#### [Page text]
--------------------------------------------------
Leading US Democratic presidential candidate Bernie Sanders has committed a political heresy by questioning the huge giveaways to the military-industrial complex and wealthy individuals and corporations, American scholar Dr. Kevin Barrett says.

Sanders on Monday criticized the US government for its massive military spending and tax breaks for wealthy individuals and corporations while eliminating social benefits for low-income and middle class families.

He proposed spending $1.5 trillion over 10 years to create a universal child care and early education system, to be funded by taxing the wealthiest Americans.

The proposal is the latest by the frontrunner Democratic candidate that would vastly expand America’s social welfare system as he seeks the nomination to challenge Republican President Donald Trump in the November election.

Sanders is proposing massive overhauls of the US economy, including taxing the wealthiest Americans to provide free colleges and ban private health insurance in favor of a government-funded system that guarantees universal health coverage, a system already carried out by many developed countries.
--------------------------------------------------
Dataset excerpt
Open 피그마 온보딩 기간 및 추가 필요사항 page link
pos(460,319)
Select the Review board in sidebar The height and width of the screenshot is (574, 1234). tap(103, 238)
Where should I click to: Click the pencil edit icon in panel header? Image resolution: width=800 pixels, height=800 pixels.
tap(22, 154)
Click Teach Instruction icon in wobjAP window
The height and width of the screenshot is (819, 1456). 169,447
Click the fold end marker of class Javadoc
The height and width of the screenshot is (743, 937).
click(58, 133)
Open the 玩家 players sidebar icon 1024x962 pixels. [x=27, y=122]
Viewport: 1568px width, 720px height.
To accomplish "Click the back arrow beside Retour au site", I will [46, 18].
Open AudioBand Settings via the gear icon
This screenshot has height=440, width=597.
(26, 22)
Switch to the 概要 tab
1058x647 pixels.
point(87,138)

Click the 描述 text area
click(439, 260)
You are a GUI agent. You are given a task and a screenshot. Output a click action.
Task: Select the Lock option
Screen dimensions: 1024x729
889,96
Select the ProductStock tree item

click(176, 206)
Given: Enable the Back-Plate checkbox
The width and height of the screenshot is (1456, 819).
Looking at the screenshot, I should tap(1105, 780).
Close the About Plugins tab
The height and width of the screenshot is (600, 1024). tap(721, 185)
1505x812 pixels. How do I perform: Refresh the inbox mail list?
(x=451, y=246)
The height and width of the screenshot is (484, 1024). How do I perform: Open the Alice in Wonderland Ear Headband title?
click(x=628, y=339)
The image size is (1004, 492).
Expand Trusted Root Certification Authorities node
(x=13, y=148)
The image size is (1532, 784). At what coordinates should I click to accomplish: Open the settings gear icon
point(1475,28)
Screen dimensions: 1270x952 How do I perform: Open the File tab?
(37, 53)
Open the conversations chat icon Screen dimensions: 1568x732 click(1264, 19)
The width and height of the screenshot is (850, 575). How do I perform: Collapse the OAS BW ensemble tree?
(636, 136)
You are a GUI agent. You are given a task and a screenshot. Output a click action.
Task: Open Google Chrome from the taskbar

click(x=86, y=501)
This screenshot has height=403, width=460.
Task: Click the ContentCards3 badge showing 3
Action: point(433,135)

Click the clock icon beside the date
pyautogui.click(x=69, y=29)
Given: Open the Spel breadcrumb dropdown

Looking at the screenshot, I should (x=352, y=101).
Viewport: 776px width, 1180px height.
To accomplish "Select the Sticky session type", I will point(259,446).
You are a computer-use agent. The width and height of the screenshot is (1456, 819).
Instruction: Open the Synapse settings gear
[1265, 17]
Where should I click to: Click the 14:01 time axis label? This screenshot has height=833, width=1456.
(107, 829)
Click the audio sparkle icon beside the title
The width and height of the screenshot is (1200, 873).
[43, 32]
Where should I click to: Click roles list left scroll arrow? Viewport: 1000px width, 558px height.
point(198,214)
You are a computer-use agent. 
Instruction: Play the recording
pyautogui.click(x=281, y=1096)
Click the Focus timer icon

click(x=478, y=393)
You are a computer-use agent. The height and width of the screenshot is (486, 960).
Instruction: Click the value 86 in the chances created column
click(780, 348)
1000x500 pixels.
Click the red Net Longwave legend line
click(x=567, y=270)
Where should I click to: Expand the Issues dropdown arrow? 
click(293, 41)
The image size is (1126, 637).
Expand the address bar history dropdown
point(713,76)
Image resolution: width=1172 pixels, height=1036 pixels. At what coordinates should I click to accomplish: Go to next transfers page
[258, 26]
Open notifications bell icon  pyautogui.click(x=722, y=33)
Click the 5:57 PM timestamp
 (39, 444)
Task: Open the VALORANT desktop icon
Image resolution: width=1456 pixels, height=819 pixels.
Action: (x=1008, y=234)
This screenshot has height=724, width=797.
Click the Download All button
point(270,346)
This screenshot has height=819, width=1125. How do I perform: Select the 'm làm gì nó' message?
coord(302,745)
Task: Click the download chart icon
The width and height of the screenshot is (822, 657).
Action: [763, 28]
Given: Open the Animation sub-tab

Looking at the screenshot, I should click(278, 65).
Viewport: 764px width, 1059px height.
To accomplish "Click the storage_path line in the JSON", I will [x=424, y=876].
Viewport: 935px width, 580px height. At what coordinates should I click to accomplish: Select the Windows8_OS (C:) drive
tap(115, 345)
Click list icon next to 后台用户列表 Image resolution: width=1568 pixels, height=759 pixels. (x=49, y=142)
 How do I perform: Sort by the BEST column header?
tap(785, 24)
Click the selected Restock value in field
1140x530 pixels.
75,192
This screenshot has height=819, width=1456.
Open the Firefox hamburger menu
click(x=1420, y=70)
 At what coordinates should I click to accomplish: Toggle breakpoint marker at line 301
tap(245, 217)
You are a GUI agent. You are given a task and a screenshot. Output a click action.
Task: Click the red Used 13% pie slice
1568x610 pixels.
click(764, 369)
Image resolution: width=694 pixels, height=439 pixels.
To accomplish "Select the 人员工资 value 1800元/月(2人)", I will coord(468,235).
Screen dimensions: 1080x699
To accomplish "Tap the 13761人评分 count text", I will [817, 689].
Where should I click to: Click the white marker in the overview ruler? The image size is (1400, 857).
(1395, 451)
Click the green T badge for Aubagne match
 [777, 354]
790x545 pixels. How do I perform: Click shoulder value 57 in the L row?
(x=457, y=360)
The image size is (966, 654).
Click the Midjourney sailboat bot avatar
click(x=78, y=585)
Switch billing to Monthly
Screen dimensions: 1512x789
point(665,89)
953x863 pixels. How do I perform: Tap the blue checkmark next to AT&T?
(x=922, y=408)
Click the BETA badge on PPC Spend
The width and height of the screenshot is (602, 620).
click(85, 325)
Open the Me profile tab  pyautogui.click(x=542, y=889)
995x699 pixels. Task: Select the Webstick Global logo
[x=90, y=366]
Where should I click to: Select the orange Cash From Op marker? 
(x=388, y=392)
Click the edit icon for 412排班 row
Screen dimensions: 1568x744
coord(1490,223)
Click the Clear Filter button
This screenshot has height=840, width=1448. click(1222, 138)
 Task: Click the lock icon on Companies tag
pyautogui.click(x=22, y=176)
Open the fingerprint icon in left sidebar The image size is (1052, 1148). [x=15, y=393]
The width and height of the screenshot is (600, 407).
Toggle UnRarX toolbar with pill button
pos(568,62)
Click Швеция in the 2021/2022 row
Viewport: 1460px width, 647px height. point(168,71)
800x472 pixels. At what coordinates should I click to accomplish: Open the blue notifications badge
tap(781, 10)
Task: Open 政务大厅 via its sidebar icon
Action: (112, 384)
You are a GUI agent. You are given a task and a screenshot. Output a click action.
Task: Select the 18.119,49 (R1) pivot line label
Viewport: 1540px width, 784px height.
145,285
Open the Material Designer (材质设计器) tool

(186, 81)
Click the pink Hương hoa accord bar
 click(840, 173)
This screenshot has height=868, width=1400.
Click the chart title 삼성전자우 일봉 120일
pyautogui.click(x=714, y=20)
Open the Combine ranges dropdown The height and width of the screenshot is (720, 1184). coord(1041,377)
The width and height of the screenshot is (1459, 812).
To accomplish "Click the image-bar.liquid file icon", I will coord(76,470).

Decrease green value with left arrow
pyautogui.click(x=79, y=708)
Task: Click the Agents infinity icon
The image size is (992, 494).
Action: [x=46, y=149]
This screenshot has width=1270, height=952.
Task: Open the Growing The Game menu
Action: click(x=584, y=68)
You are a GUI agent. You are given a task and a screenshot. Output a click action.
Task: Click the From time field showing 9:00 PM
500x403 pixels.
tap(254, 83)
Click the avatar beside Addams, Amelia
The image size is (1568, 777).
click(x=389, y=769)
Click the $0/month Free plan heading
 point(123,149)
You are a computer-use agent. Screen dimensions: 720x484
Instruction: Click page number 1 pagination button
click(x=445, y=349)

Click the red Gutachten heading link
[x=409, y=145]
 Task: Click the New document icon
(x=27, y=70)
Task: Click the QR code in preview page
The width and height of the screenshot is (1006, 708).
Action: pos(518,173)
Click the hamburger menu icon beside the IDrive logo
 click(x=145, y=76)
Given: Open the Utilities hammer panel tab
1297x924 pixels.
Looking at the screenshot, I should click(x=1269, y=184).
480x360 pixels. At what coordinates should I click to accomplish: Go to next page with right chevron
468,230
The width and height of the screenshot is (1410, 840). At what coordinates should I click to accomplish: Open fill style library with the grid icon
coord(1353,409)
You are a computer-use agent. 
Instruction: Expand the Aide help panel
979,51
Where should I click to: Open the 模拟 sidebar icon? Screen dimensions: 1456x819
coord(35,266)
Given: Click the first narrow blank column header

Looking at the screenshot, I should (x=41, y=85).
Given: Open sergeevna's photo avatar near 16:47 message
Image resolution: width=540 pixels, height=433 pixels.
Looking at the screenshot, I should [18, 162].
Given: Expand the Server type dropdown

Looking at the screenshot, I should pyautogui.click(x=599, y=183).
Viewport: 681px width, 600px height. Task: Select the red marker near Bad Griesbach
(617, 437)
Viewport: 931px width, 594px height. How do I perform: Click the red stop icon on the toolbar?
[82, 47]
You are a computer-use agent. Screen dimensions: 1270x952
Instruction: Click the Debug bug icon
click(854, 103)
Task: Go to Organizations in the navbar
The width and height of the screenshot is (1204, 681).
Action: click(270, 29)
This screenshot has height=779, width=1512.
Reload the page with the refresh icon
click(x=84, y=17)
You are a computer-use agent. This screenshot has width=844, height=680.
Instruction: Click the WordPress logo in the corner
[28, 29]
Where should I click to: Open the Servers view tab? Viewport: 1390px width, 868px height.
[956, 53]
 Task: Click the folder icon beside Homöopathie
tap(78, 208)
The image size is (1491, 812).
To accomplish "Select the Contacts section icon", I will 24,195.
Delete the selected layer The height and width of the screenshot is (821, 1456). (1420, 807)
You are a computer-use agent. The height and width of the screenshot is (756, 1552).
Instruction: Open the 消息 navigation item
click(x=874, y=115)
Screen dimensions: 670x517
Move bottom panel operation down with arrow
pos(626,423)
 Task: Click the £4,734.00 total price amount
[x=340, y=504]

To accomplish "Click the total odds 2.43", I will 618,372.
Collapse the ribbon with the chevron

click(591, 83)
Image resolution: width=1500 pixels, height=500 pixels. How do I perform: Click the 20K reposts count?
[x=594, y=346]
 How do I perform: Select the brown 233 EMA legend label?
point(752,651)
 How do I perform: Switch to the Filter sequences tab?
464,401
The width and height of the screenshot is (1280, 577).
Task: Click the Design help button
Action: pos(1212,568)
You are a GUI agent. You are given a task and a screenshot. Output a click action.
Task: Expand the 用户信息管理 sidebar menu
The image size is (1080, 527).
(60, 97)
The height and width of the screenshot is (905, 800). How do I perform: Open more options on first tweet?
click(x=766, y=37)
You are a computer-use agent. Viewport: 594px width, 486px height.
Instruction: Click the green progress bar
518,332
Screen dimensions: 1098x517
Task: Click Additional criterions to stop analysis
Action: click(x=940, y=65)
--------------------------------------------------
#### [Work instructions]
Pick up the article about Bernie Sanders's spending proposals after its final sentence and carry it forward.

#### [Output of the exercise]
“We have a moral responsibility as a nation to guarantee high-quality care and education for every single child, regardless of background or family income,” the Sanders campaign said in a proposal posted on his website.

During an interview on CBS News’ “60 Minutes” Sunday night, he was asked how much those programs would cost and how his administration would pay for them.

“I get a little bit tired of hearing my opponents saying how you going to pay for that impacts and helps children or middle class families, and yet where are people saying how you going to pay for over $750 billion on military spending,” Sanders told Anderson Cooper.

Anderson Cooper asks Bernie how will he pay for his universal childcare plan. Bernie goes off, “I’m getting a little tired … No one ever asks how we pay for $750 billion in new military spending or $1 trillion tax cut for the rich or Wall Street”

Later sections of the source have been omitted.